En este sentido, los Apuntes del subsuelo, de Dostoyevski, representan «la confesión de una empresa de profanación de todos los valores». Es una novela en la cual se observa la «destrucción de la fe en las leyes generales», bajo la premisa de que «no hay nada sagrado». Según Dostoievski, el nuevo hombre ruso es «un auténtico nihilista de pueblo», con «deseo de sobrepasar los límites, con necesidad de sentir cómo desfallece el corazón al borde del precipicio».
El nihilismo es «un repudio de los principios fundamentales de una cultura», evidente, por ejemplo, en el nihilismo nazi. «La cultura tradicional que constituye la piedra angular de la época se considera mortífera y obsoleta; debe sustituirse por completo», añade. «Mientras que los soviéticos intentaban crear desde cero una civilización inspirada en una utopía, los nazis retornaron a la época pagana, anterior al romanismo y al cristianismo», explica.

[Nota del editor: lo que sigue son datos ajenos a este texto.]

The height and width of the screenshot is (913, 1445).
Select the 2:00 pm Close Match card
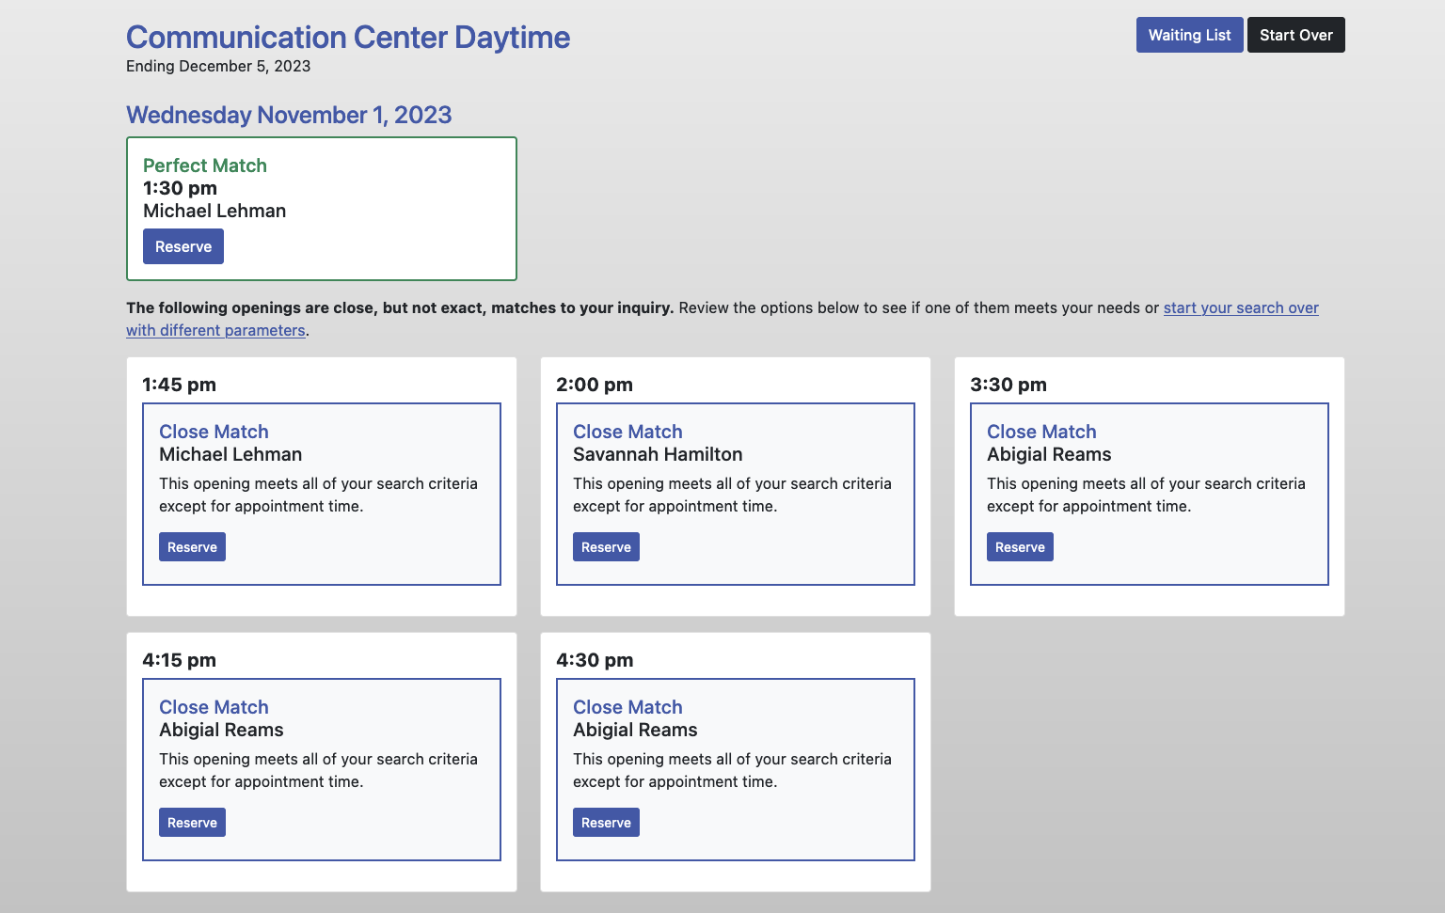click(x=735, y=494)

El comunismo, en su apogeo, desea eliminar la cultura misma, como sucedió durante la Revolución Cultural China.
Según Delsol, las corrientes nihilistas y de la deconstrucción se definen por el «cansancio»: les cansa el hecho de que la vida cambie constantemente y siempre existan problemas. Por eso, el «el nihilismo da lugar al individualismo, pues, donde se destruyen todos los referentes, sólo permanecen el individuo y su yo».
Se aspira a abolirlo todo, pensando que todo es posible, que no existe una naturaleza humana concreta a la que podamos ceñirnos: todo será lo que queramos que sea, empezando por cada uno de nosotros. En su aspiración a la nada, el nihilismo suele mostrar simpatía hacia el budismo, como aparece en la obra de Nietzsche.
Esta pretendida superación de límites, empezando por los de la propia naturaleza humana, se ha querido enmarcar como un proceso de liberación. «Quizá el nihilismo nunca haya sido tan posible como hoy, debido al prodigioso progreso de la tecnología, que ha traído consigo la utopía contemporánea de la emancipación individual absoluta», dice Delsol.
Por eso, en el actual entorno, que postula la «ausencia de un Creador de la ley natural», resulta necesario apelar a la universalidad de «lo que es intrínsecamente humano», aunque podamos llamarlo «condición humana», y que contiene «tres rasgos elementales»: la distinción de sexo, la filiación, la vida y la muerte.
En este punto, Delsol habla de los «vientres de alquiler»; señala que, según sus detractores, supone privar a un niño de su padre, lo cual va en contra de la ley natural. Pero sus partidarios arguyen que también existen sociedades sin padre, lo cual evidencia que «la gestación subrogada es más pagana que nihilista». Lo mismo se aplica a la legislación sobre el aborto: «no es más que un retorno al paganismo, pues el infanticidio siempre ha existido en todas partes, excepto entre judíos y cristianos».
Sin embargo, el llamado «matrimonio homosexual» sí es substancialmente nihilista y subversivo, porque supone no tanto «la legitimación de la unión entre dos personas del mismo sexo, como el hecho de utilizar la palabra ‘matrimonio’» para introducir un cambio sustancial de definición antropológica. Porque la definición de matrimonio, hasta la fecha, era esta: «la unión de dos personas de diferente sexo que se unen para procrear y fundar una familia». «Usar esta palabra en un sentido completamente diferente es un ejemplo característico de nihilismo», indica Delsol. Y prosigue: «el objetivo es crear caos».
Por tanto, esta corriente nihilista se centra en «suprimir las realidades humanas» y eliminar los conceptos léxicos que las expresan. Otro escalón más, y también por parte de los grupos LGTB ─Delsol bromea añadiendo más letras y signos a este acrónimo─, lo constituye la pretensión de transexualismo infantil, un fenómeno que ella califica como «dramático».
El remedio que ella propone es el retorno a los límites humanos naturales, y la celebración ─no la fatiga─ de la existencia, con sus inagotables cambios, molestias y problemas.